*** MATERIAL FOR THIS TASK ***

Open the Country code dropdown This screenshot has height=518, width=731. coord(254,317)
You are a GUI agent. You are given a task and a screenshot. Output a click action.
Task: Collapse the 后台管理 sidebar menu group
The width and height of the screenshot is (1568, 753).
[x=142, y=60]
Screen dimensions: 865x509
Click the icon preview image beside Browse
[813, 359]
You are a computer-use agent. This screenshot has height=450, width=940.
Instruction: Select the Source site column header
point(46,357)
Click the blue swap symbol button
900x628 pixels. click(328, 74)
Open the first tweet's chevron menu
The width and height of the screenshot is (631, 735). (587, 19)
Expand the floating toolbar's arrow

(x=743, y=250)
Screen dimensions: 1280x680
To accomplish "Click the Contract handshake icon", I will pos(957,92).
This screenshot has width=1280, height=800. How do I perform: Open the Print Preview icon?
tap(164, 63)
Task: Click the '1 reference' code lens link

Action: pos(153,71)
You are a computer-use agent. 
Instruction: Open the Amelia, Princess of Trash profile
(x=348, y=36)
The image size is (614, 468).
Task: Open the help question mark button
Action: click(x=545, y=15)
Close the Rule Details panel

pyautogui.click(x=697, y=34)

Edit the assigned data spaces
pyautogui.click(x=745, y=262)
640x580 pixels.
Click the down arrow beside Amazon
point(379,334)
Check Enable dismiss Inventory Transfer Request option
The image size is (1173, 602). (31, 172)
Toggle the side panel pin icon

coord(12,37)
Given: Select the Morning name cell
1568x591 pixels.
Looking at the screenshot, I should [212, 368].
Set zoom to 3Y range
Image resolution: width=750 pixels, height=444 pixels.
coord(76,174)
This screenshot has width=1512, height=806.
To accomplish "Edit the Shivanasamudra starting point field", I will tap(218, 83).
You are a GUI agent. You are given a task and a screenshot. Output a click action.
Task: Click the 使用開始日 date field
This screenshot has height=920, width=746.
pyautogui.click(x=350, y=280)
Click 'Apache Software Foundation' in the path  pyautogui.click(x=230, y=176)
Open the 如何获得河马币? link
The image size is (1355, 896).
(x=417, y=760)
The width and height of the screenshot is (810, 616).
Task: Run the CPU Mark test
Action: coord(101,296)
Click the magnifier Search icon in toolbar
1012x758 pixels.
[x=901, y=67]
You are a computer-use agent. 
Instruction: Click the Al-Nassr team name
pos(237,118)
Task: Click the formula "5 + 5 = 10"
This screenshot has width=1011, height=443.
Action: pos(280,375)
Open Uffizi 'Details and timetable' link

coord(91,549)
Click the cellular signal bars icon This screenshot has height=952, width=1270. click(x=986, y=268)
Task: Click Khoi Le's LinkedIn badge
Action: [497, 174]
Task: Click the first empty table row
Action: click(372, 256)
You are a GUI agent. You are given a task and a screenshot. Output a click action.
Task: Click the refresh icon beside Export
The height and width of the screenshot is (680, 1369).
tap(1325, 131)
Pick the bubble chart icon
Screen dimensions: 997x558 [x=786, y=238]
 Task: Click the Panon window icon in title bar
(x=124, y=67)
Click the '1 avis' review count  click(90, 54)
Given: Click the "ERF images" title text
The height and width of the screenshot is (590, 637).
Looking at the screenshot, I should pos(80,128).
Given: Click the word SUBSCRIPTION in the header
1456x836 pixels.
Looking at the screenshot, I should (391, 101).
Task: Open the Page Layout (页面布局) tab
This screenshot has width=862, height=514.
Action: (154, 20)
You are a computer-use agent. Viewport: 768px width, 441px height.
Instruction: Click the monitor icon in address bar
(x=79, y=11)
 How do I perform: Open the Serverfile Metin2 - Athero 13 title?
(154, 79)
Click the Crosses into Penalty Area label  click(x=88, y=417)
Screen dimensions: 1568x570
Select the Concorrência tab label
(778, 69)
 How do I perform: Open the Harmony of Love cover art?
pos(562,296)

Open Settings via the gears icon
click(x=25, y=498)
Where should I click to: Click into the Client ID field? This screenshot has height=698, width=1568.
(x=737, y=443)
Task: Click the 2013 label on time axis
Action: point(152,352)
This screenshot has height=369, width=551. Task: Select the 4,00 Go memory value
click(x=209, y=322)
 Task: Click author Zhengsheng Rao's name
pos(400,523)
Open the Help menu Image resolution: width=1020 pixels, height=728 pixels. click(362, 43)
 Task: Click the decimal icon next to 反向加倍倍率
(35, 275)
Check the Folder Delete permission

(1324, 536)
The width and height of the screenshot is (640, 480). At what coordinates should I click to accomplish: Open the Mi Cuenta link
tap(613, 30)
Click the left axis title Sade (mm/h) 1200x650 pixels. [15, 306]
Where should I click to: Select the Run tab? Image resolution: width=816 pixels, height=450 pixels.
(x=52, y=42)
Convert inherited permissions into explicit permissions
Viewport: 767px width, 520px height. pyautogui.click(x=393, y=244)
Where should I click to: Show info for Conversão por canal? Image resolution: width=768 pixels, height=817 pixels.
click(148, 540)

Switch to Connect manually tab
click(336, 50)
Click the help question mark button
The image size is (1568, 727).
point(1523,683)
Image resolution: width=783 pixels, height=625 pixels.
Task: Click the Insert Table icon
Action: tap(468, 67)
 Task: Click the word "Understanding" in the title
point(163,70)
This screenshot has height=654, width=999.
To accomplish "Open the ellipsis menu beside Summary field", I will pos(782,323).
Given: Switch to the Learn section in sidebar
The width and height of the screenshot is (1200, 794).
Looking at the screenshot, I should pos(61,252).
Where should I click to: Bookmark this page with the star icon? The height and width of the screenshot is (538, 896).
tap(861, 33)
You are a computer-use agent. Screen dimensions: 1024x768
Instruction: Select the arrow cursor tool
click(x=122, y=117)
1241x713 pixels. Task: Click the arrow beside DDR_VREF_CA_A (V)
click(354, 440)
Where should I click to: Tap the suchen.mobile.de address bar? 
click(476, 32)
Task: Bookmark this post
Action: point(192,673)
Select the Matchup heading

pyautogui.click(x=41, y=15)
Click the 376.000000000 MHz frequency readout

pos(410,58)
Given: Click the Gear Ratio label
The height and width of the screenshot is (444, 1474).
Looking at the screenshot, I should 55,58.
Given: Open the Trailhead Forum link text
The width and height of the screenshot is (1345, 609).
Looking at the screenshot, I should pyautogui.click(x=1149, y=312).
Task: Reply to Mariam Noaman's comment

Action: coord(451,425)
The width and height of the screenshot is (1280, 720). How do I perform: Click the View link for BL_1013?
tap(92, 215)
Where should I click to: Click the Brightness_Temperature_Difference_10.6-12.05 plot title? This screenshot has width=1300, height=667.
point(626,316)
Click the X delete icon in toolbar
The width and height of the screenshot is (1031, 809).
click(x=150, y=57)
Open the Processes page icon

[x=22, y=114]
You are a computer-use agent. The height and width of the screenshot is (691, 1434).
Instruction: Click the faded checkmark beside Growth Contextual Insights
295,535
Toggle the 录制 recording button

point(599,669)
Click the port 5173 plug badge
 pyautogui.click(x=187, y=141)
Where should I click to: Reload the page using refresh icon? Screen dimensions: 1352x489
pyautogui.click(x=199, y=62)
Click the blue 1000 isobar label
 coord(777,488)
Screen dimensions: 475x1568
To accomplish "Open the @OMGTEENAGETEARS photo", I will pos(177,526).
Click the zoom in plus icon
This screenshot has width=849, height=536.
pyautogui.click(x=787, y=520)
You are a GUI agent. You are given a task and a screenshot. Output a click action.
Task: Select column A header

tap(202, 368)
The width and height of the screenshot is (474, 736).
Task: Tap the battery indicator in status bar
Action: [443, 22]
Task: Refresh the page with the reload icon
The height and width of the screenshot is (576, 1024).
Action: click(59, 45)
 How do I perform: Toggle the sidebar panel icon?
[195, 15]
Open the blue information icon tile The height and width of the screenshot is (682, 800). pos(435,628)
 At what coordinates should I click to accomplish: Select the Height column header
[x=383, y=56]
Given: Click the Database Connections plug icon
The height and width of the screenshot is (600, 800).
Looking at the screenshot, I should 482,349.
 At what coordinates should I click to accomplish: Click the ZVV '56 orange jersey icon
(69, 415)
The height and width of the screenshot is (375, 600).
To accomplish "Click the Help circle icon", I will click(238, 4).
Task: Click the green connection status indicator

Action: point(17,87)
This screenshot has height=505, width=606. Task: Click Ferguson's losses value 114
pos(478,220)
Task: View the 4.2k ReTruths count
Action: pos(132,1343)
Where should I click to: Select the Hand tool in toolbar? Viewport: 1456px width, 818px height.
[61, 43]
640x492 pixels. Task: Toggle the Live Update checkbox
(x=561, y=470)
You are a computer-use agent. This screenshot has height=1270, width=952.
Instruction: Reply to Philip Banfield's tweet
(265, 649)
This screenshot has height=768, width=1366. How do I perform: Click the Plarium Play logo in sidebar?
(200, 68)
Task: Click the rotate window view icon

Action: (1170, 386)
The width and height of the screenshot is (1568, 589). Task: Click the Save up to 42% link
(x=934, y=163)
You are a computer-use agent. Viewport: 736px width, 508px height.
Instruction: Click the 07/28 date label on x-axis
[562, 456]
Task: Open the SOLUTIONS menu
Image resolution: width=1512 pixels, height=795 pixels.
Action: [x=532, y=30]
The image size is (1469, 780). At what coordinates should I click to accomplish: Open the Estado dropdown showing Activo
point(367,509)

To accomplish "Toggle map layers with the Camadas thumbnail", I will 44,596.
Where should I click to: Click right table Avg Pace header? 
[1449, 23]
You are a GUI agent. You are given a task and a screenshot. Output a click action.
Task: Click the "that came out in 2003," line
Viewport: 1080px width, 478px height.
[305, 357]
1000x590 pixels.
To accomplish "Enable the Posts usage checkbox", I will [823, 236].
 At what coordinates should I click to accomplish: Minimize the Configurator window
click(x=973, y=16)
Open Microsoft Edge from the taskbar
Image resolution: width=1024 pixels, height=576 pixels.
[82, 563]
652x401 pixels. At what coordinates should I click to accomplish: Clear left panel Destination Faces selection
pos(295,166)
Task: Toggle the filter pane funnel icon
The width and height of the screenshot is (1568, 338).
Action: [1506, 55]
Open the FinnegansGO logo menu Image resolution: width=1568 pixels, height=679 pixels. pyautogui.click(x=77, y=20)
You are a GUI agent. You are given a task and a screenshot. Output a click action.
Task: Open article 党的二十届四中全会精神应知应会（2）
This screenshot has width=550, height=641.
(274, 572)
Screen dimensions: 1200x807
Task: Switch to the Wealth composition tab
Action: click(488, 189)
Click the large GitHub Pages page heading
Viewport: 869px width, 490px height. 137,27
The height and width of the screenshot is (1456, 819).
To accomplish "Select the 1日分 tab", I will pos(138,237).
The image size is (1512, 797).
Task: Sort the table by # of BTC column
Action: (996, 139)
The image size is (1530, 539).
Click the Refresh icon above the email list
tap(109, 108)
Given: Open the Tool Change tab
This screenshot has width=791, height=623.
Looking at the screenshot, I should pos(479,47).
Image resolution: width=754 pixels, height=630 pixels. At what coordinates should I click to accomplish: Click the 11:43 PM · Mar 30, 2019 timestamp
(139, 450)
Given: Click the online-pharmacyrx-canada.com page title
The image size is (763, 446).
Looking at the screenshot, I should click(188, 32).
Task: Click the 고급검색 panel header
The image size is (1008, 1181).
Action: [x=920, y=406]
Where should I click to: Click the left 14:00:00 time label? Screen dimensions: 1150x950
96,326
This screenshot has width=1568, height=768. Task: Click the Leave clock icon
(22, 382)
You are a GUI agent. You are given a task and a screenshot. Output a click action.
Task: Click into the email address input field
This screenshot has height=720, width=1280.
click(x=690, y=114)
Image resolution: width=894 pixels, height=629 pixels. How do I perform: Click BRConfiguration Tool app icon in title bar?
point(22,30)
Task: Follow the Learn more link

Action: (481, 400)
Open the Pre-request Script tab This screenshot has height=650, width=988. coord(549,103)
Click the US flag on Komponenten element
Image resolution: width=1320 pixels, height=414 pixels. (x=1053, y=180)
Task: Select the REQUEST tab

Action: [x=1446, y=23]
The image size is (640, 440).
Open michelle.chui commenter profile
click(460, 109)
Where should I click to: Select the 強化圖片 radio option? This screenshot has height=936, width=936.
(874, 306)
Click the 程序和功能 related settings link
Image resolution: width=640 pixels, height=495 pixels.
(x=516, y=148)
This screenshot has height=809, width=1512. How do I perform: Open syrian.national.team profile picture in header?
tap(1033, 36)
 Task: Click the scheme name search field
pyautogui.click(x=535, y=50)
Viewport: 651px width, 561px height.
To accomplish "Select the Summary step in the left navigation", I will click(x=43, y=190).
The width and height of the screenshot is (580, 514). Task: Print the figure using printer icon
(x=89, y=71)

*** End of MATERIAL FOR THIS TASK ***

### GOAL OF THE EXERCISE
Repeat exactly the lines above from the one with "Task: Reply to Mariam Noaman's comment" up to and including the one with "You are a computer-use agent. The". No other line belongs in the reply.

### COMPLETED TASK
Task: Reply to Mariam Noaman's comment

Action: coord(451,425)
The width and height of the screenshot is (1280, 720). How do I perform: Click the View link for BL_1013?
tap(92, 215)
Where should I click to: Click the Brightness_Temperature_Difference_10.6-12.05 plot title? This screenshot has width=1300, height=667.
point(626,316)
Click the X delete icon in toolbar
The width and height of the screenshot is (1031, 809).
click(x=150, y=57)
Open the Processes page icon

[x=22, y=114]
You are a computer-use agent. The height and width of the screenshot is (691, 1434).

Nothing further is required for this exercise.